Task requirements: Edit the records below so that every "At what coordinates should I click to accomplish" becomes "Which spot should I click to do this", and leave all other text unchanged.

Exercise inputs:

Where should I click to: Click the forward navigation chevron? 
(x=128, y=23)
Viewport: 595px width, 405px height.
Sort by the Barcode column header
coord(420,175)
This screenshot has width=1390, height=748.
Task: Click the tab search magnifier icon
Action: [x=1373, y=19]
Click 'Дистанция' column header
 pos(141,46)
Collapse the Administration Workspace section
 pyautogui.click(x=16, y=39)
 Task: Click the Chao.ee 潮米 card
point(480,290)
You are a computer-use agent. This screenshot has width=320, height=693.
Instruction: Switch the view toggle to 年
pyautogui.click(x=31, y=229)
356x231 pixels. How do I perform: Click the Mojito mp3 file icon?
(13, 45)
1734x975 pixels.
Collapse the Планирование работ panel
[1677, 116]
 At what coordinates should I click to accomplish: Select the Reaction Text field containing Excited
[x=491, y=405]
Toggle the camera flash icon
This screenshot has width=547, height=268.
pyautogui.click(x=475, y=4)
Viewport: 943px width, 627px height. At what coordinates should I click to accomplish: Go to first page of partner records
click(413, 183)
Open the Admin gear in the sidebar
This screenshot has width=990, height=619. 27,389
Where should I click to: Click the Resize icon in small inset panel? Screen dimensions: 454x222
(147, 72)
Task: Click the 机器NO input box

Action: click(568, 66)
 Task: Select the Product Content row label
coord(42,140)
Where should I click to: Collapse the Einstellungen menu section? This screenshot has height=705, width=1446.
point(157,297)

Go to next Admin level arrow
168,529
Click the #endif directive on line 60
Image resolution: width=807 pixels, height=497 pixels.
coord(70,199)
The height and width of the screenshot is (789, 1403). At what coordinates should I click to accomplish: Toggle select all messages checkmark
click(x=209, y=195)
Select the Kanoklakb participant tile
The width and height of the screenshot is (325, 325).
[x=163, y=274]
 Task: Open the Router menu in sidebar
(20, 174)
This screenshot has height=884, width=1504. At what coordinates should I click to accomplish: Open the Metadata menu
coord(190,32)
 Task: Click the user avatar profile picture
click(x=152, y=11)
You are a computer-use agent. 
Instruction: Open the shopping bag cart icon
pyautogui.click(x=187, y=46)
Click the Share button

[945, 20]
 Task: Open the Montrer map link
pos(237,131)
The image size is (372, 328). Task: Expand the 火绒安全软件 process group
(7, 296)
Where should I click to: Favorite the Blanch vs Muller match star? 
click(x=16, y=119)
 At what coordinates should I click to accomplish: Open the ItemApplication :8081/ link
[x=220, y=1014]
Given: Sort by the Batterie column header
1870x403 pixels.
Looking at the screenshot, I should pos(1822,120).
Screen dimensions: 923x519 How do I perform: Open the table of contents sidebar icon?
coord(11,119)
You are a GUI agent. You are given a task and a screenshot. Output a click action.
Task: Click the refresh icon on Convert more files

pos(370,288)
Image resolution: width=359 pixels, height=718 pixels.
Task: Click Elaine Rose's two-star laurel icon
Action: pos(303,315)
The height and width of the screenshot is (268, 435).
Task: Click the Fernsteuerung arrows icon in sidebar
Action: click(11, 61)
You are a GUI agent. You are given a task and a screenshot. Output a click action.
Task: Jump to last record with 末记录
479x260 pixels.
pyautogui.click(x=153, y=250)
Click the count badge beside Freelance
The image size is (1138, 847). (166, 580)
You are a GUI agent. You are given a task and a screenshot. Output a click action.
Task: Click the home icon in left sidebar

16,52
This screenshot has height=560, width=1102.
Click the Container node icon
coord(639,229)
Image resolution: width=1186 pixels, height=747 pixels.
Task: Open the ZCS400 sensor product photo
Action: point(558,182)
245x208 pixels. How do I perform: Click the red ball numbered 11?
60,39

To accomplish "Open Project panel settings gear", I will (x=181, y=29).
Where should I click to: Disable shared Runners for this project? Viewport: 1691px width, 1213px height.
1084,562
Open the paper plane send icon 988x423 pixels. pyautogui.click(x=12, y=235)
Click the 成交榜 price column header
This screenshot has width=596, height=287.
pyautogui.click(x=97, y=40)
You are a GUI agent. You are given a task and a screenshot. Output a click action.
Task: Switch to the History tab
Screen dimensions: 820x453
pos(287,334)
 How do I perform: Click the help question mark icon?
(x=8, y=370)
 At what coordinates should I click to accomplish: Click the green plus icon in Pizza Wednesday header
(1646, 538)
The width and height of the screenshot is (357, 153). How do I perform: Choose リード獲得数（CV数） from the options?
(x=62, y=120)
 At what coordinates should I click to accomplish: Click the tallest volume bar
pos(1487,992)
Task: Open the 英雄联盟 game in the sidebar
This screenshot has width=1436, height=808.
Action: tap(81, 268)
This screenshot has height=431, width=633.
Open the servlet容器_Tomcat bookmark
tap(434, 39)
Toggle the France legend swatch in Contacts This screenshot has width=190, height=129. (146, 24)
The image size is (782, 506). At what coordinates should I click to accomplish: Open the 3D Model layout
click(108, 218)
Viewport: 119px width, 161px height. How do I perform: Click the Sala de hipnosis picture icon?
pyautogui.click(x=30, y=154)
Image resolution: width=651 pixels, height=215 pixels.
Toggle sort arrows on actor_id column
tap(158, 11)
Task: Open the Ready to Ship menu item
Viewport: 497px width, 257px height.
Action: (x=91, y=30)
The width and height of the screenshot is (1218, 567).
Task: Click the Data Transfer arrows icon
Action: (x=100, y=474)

Task solution:
Where should I click to: Click the forward navigation chevron? 
(x=128, y=23)
Viewport: 595px width, 405px height.
Sort by the Barcode column header
coord(420,175)
This screenshot has width=1390, height=748.
Task: Click the tab search magnifier icon
Action: [x=1373, y=19]
Click 'Дистанция' column header
 pos(141,46)
Collapse the Administration Workspace section
 pyautogui.click(x=16, y=39)
 Task: Click the Chao.ee 潮米 card
point(480,290)
You are a computer-use agent. This screenshot has width=320, height=693.
Instruction: Switch the view toggle to 年
pyautogui.click(x=31, y=229)
356x231 pixels. How do I perform: Click the Mojito mp3 file icon?
(13, 45)
1734x975 pixels.
Collapse the Планирование работ panel
[1677, 116]
 Which spot should I click to do this: Select the Reaction Text field containing Excited
[x=491, y=405]
Toggle the camera flash icon
This screenshot has width=547, height=268.
pyautogui.click(x=475, y=4)
Viewport: 943px width, 627px height. Which spot should I click to do this: Go to first page of partner records
click(413, 183)
Open the Admin gear in the sidebar
This screenshot has width=990, height=619. 27,389
Where should I click to: Click the Resize icon in small inset panel? Screen dimensions: 454x222
(147, 72)
Task: Click the 机器NO input box

Action: click(568, 66)
 Task: Select the Product Content row label
coord(42,140)
Where should I click to: Collapse the Einstellungen menu section? This screenshot has height=705, width=1446.
point(157,297)

Go to next Admin level arrow
168,529
Click the #endif directive on line 60
Image resolution: width=807 pixels, height=497 pixels.
coord(70,199)
The height and width of the screenshot is (789, 1403). Which spot should I click to do this: Toggle select all messages checkmark
click(x=209, y=195)
Select the Kanoklakb participant tile
The width and height of the screenshot is (325, 325).
[x=163, y=274]
 Task: Open the Router menu in sidebar
(20, 174)
This screenshot has height=884, width=1504. Which spot should I click to do this: Open the Metadata menu
coord(190,32)
 Task: Click the user avatar profile picture
click(x=152, y=11)
You are a computer-use agent. 
Instruction: Open the shopping bag cart icon
pyautogui.click(x=187, y=46)
Click the Share button

[945, 20]
 Task: Open the Montrer map link
pos(237,131)
The image size is (372, 328). Task: Expand the 火绒安全软件 process group
(7, 296)
Where should I click to: Favorite the Blanch vs Muller match star? 
click(x=16, y=119)
 Which spot should I click to do this: Open the ItemApplication :8081/ link
[x=220, y=1014]
Given: Sort by the Batterie column header
1870x403 pixels.
Looking at the screenshot, I should pos(1822,120).
Screen dimensions: 923x519 How do I perform: Open the table of contents sidebar icon?
coord(11,119)
You are a GUI agent. You are given a task and a screenshot. Output a click action.
Task: Click the refresh icon on Convert more files

pos(370,288)
Image resolution: width=359 pixels, height=718 pixels.
Task: Click Elaine Rose's two-star laurel icon
Action: pos(303,315)
The height and width of the screenshot is (268, 435).
Task: Click the Fernsteuerung arrows icon in sidebar
Action: click(11, 61)
You are a GUI agent. You are given a task and a screenshot. Output a click action.
Task: Jump to last record with 末记录
479x260 pixels.
pyautogui.click(x=153, y=250)
Click the count badge beside Freelance
The image size is (1138, 847). (166, 580)
You are a GUI agent. You are given a task and a screenshot. Output a click action.
Task: Click the home icon in left sidebar

16,52
This screenshot has height=560, width=1102.
Click the Container node icon
coord(639,229)
Image resolution: width=1186 pixels, height=747 pixels.
Task: Open the ZCS400 sensor product photo
Action: point(558,182)
245x208 pixels. How do I perform: Click the red ball numbered 11?
60,39

To accomplish "Open Project panel settings gear", I will (x=181, y=29).
Where should I click to: Disable shared Runners for this project? Viewport: 1691px width, 1213px height.
1084,562
Open the paper plane send icon 988x423 pixels. pyautogui.click(x=12, y=235)
Click the 成交榜 price column header
This screenshot has width=596, height=287.
pyautogui.click(x=97, y=40)
You are a GUI agent. You are given a task and a screenshot. Output a click action.
Task: Switch to the History tab
Screen dimensions: 820x453
pos(287,334)
 How do I perform: Click the help question mark icon?
(x=8, y=370)
 Which spot should I click to do this: Click the green plus icon in Pizza Wednesday header
(1646, 538)
The width and height of the screenshot is (357, 153). How do I perform: Choose リード獲得数（CV数） from the options?
(x=62, y=120)
 Which spot should I click to do this: Click the tallest volume bar
pos(1487,992)
Task: Open the 英雄联盟 game in the sidebar
This screenshot has width=1436, height=808.
Action: tap(81, 268)
This screenshot has height=431, width=633.
Open the servlet容器_Tomcat bookmark
tap(434, 39)
Toggle the France legend swatch in Contacts This screenshot has width=190, height=129. (146, 24)
The image size is (782, 506). Which spot should I click to do this: Open the 3D Model layout
click(108, 218)
Viewport: 119px width, 161px height. How do I perform: Click the Sala de hipnosis picture icon?
pyautogui.click(x=30, y=154)
Image resolution: width=651 pixels, height=215 pixels.
Toggle sort arrows on actor_id column
tap(158, 11)
Task: Open the Ready to Ship menu item
Viewport: 497px width, 257px height.
Action: (x=91, y=30)
The width and height of the screenshot is (1218, 567).
Task: Click the Data Transfer arrows icon
Action: (x=100, y=474)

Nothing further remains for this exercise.